Task brief:
An exact transcript is required of the lines below, from the one containing "Expand Создать на основании menu" through the very last; leave every picture out of it.

Extracted records START

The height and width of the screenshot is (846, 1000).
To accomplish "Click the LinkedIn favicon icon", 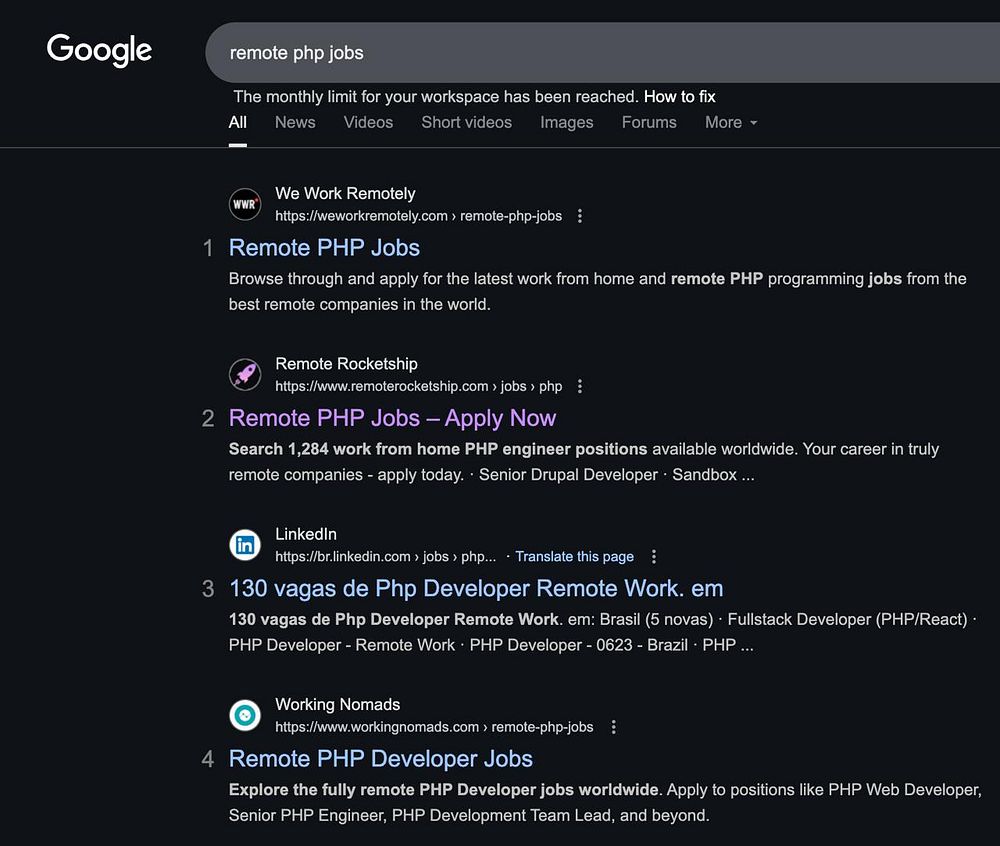I will coord(245,545).
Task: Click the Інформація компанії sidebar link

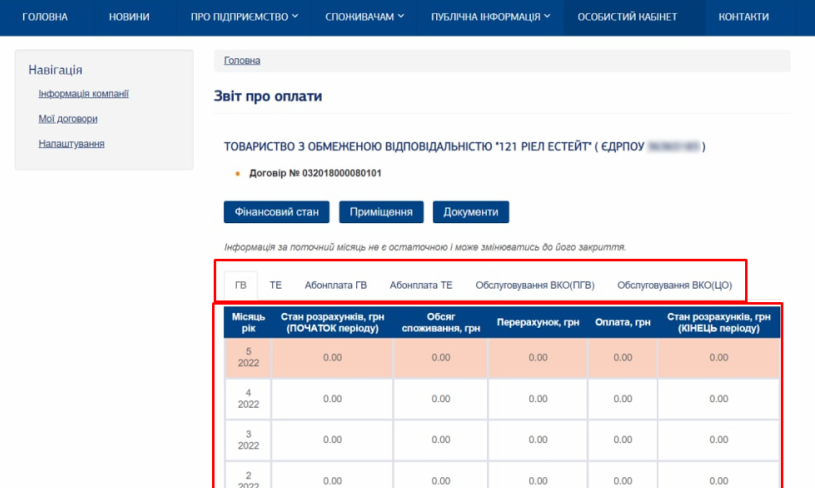Action: [x=84, y=94]
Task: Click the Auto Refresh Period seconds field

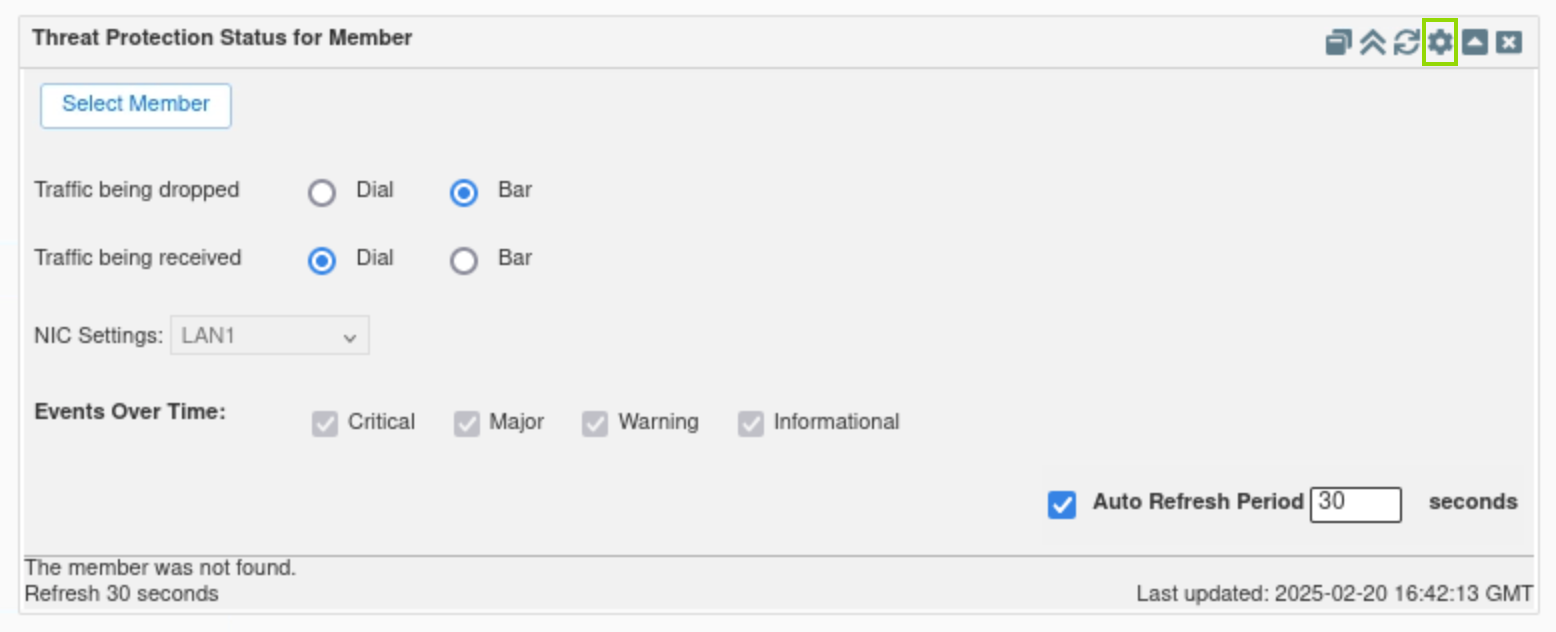Action: (x=1355, y=504)
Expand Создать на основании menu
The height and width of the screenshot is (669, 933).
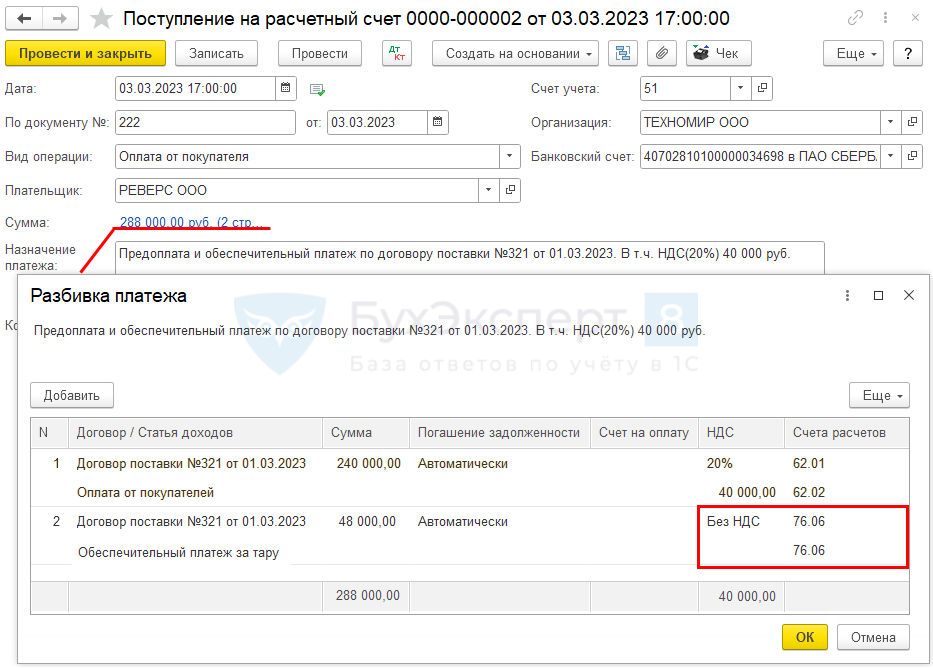[515, 54]
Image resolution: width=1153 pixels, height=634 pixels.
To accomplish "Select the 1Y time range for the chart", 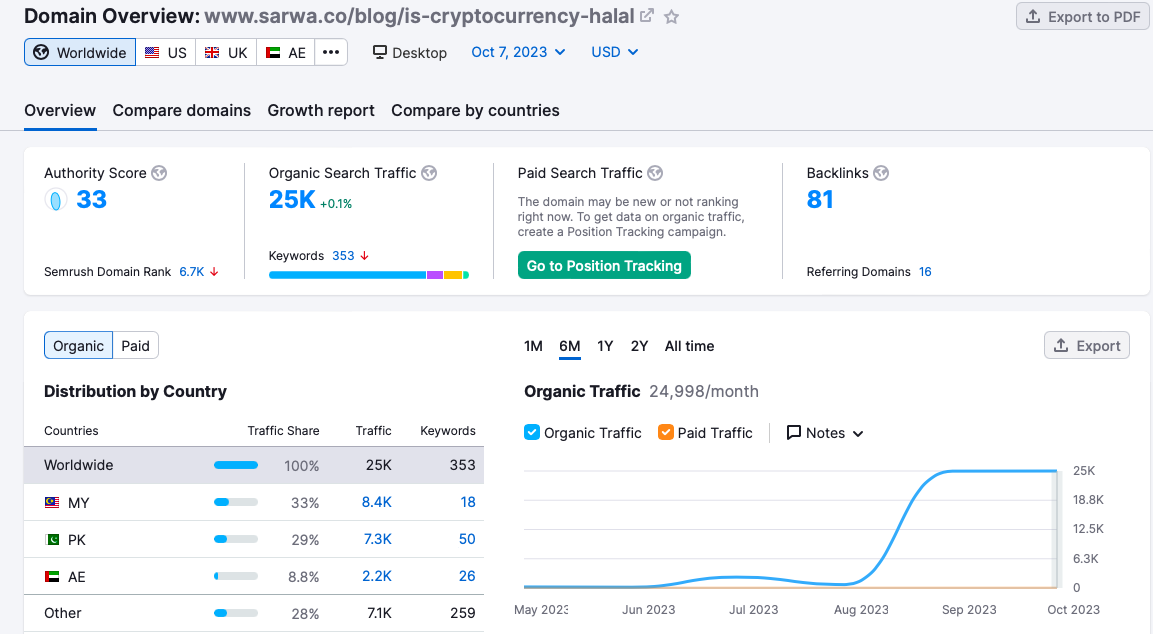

Extracted records END

Result:
Expand Создать на основании menu
The height and width of the screenshot is (669, 933).
[515, 54]
Image resolution: width=1153 pixels, height=634 pixels.
To accomplish "Select the 1Y time range for the chart", 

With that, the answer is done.